One month after the school shooting in Connecticut, the Weyauwega-Fremont School Board discussed what safety procedures are in place in its district.
“Since the last time we’ve met as a board, we’re all knowledgeable about what happened in Newtown, Conn.,” District Administrator Scott Bleck said, referring to the Dec. 14 shooting at Sandy Hook Elementary School in which 20 first graders and six staff were killed.
School safety was a discussion topic during the W-F Committee of the Whole meeting, held Monday, Jan. 14, in the middle school library.
Bleck outlined the steps immediately taken in the W-F School District on the day of the shooting in Connecticut.
On that day, he immediately met with Weyauwega police and talked to Fremont police about the potential for any fallback locally.
“We had a police presence in both buildings that day,” Bleck said.
The district also sent out a written communication to parents about what it does to ensure a safe school environment.
When staff and students returned to school the following Monday – Dec. 17 – Bleck told the staff some students might have questions and concerns about what happened on the East Coast.
He told staff members to not avoid those questions and to ensure the students they are in a safe environment.
“Over Christmas break, the Weyauwega Police Department executed a walk-through assessment of the building,” Bleck told the board. “It is not appropriate to share the chief’s recommendations in public.”
The district has a locked door system.
That system, which includes cameras and buzzers, was implemented about seven years ago.
One change, since the shooting in Connecticut, is that at the middle and high schools, the doors are now locked throughout the academic day.
In the past, the doors were unlocked about 15 minutes before the end of the school day. Now, they remain locked until the school day ends.
While the district does not have a police liaison officer, it works closely with the two area police departments.
Officers are increasing their visibility at the schools, Bleck said.
The district administrator also told the board the district’s insurance company will be conducting a liability walk through, with the direct focus of it being about safety.
Bleck said community feedback is important, and one community member – John Young – attended Monday’s meeting to express his concerns about the district’s safety procedures.
Young, who has 10 grandchildren in the school district, said during that December, he visited the schools a number of times.
“I’m not a regular visitor.
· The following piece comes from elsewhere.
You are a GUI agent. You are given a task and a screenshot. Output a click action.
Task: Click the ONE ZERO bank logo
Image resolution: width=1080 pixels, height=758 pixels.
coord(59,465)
Never once was I objected to or cautioned,” he said in reference to the district’s buzzer system.
The fact that he was allowed into the schools without question, after pressing a buzzer, resulted in him feeling anxious.
Much of the discussion in schools throughout the country is how to make schools safer, but Young cautioned the board to not just think about how to strengthen the safety side.
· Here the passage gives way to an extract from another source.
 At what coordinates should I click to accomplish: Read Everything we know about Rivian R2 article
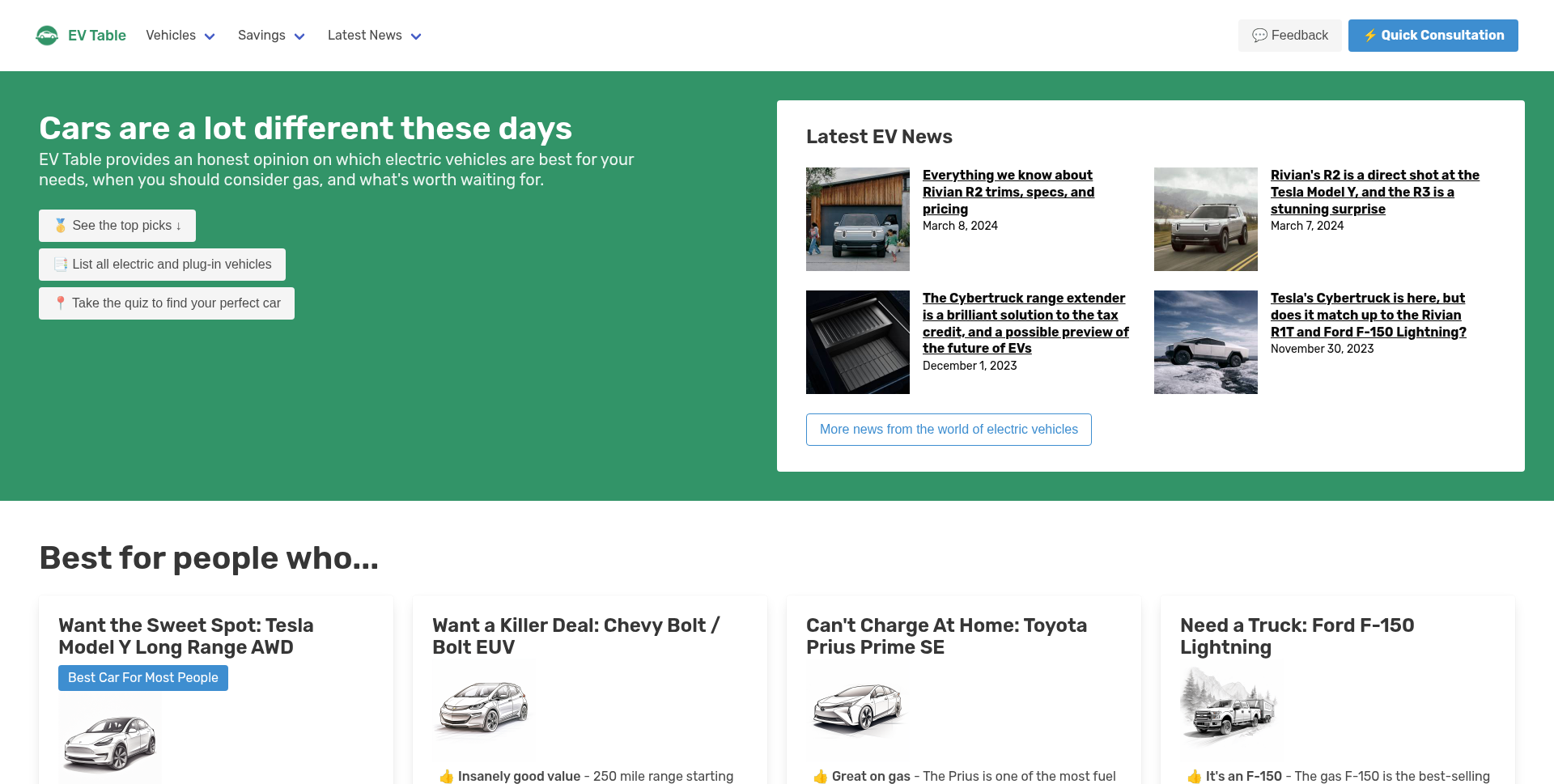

He said the district must also have compassion as it approaches the issue and talk about how those with mental illness may be helped.
“I challenge you to appoint a task force for both the strength side and the compassion side,” Young said. “I would love to be part of it.
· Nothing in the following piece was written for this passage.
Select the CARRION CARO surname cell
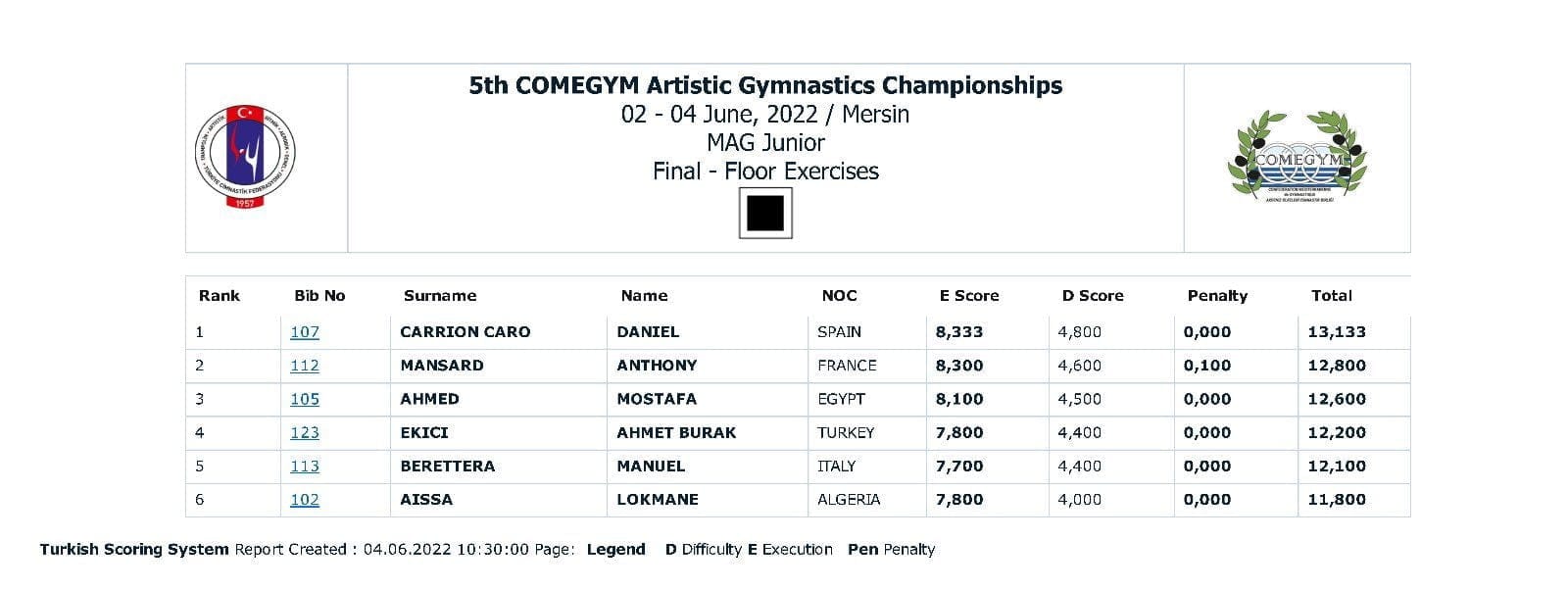 click(499, 332)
The district does have a Safety Committee, chaired by Matt Wilbert, principal of both the middle school and high school.
The committee has met on a monthly basis for about two years.
Increasing security options in the school offices is among the topics up for discussion, and Young was invited to the committee’s next meeting.
The district also participated in a mock crisis drill last August, and staff members wear identification badges.
Board member Tony Beyer said they can make schools like Fort Knox, but asked if there are organizations or ways to reach out to those who have a mental illness and are not taking their medications.
“I think there are resources out there,” Young said. “Someone needs to focus on the core issues and then identify the core way to deal with it.”
Both Weyauwega Police Chief Jerry Poltrock and Fremont Police Chief Gene Goode attended Monday’s meeting.
Poltrock said every school district in the county is talking about the issue.
After what happened in Connecticut, there is talk about assigning law officers to schools, Goode said.